Successful lady entrepreneurs of Pakistan admit that the discrimination against their gender is still high; however things are improving with time. Some find it advantageous, as being female entrepreneurs their colleagues in the same business extend full cooperation and help. But most of the women in Pakistan work informally and are cruelly exploited.
They get less pay than the men for doing the same job. They are not respected or facilitated. Rural working women particularly suffer more than urban women workers.
There is not only a need for legislations to remove barriers to women’s entry in business, but also dire need to change the attitude of the society.
For instance, the law provides equal access to credit to both genders but somehow women are generally denied credit.
The lower education level of women is in fact the main hindrance in this regard as highly educated women are as successful as male entrepreneurs.
Measuring how regulations and institutions differentiate between women and men in ways that may affect women’s incentives or capacity to work or to set up and run a business provides a basis for improving regulation. In most economies, married women face as many or more differentiations compared to unmarried women.

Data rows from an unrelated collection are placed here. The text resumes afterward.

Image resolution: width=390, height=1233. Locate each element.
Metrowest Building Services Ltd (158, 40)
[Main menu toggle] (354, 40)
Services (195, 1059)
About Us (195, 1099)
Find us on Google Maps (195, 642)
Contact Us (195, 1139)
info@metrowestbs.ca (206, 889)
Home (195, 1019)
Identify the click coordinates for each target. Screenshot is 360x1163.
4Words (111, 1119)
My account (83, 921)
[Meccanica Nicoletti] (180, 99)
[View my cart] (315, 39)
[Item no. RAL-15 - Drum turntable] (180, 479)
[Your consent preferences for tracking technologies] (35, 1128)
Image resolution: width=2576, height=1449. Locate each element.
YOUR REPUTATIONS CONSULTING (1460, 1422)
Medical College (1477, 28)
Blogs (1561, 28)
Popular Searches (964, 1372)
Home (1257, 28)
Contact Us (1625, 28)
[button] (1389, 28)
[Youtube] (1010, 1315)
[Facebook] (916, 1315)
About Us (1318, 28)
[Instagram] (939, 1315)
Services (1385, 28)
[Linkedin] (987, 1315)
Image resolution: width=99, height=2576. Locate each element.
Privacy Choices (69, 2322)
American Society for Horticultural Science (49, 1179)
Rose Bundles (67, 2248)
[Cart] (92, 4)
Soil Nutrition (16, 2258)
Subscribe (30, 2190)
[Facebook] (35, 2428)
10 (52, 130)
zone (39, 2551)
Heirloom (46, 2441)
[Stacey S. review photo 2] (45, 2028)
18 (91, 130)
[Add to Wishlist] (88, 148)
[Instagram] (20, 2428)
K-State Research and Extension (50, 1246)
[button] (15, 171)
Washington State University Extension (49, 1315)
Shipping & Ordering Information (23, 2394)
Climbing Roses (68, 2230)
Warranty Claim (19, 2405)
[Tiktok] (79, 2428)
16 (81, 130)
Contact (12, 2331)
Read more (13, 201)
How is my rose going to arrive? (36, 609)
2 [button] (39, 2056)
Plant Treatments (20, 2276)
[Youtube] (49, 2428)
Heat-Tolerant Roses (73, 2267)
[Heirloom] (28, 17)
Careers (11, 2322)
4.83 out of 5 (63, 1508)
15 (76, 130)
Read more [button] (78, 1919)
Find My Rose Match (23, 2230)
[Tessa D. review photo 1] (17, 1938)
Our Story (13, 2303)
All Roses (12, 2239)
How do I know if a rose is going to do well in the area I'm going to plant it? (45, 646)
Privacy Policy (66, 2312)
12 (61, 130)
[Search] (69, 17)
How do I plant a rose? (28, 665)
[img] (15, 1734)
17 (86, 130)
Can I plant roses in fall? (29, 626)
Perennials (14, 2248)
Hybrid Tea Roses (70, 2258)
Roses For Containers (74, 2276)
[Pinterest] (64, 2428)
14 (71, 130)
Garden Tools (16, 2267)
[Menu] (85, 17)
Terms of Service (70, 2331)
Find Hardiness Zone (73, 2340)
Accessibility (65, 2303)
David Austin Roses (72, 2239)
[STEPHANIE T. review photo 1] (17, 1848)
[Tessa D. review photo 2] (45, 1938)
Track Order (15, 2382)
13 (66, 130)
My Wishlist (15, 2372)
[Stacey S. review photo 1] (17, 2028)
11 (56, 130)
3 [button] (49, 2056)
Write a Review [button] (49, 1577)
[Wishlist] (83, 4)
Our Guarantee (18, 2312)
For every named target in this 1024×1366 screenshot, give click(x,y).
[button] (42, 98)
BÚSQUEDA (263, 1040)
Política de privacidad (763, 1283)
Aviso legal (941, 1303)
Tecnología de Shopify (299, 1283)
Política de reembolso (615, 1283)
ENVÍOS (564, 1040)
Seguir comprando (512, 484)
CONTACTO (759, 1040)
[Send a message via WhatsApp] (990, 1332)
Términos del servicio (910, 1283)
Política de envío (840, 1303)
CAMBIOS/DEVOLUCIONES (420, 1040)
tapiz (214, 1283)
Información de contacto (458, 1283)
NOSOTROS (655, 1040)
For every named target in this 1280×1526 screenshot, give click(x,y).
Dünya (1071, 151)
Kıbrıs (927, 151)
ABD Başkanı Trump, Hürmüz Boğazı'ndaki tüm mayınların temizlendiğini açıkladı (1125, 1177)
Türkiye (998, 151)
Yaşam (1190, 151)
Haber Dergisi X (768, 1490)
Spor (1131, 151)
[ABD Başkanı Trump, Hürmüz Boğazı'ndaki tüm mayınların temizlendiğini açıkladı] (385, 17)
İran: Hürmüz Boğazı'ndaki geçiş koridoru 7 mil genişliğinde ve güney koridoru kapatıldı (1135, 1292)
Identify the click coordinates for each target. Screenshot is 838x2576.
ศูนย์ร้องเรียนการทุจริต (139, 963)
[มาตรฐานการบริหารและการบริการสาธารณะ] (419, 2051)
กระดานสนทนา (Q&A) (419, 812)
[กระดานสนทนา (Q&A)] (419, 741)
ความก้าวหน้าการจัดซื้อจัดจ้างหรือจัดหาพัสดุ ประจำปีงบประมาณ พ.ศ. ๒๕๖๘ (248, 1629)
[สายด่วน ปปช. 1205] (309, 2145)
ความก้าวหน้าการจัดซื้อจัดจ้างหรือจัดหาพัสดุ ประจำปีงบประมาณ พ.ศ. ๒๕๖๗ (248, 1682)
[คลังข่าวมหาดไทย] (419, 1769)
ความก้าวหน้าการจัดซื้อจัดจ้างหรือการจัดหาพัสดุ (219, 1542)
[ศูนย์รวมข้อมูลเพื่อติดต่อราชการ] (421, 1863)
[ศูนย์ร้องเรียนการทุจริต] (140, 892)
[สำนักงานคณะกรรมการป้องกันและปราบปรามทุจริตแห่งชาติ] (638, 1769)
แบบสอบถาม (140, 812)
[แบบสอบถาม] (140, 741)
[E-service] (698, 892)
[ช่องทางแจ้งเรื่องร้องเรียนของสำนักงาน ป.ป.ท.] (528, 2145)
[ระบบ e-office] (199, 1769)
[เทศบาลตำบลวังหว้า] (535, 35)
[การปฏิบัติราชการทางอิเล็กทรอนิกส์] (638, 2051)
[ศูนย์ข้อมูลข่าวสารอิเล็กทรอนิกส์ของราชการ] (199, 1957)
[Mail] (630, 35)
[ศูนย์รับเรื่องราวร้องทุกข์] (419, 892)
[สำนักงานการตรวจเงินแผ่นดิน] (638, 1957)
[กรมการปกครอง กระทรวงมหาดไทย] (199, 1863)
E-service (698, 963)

Pakistani women in business still complain of drawbacks they face. Take for instance the domestic as well as other burdens that take away lots of their time and energy, which make it difficult for women to run an enterprise as successfully as men.
Women as CEOs are still not as common as should be in Pakistan. Historically, even educated women in business were discouraged to run for high positions in trade associations, but now there are over 70 female board members in business associations across Pakistan.
In addition, the Sahiwal Chamber in Central Punjab, which has 400 members, had the honour of electing its first-ever female president about six years back. Despite this progress Gender Profile of Pakistan is deplorable. In fact, the status of women in Pakistan is among the lowest in the world.
UNDP describes the strong “inside/outside” dichotomy in Pakistan, where women are restricted to the “inside” space of home and household, embodied in the tradition of veiling. Experts deplore that generally women in Pakistan are denied permanent contracts; safe and non-hazardous work environments; and freedom of association. Sexual harassment in the workplace, and workplace-related sexual violence, is a particularly egregious and widespread form of discrimination against women.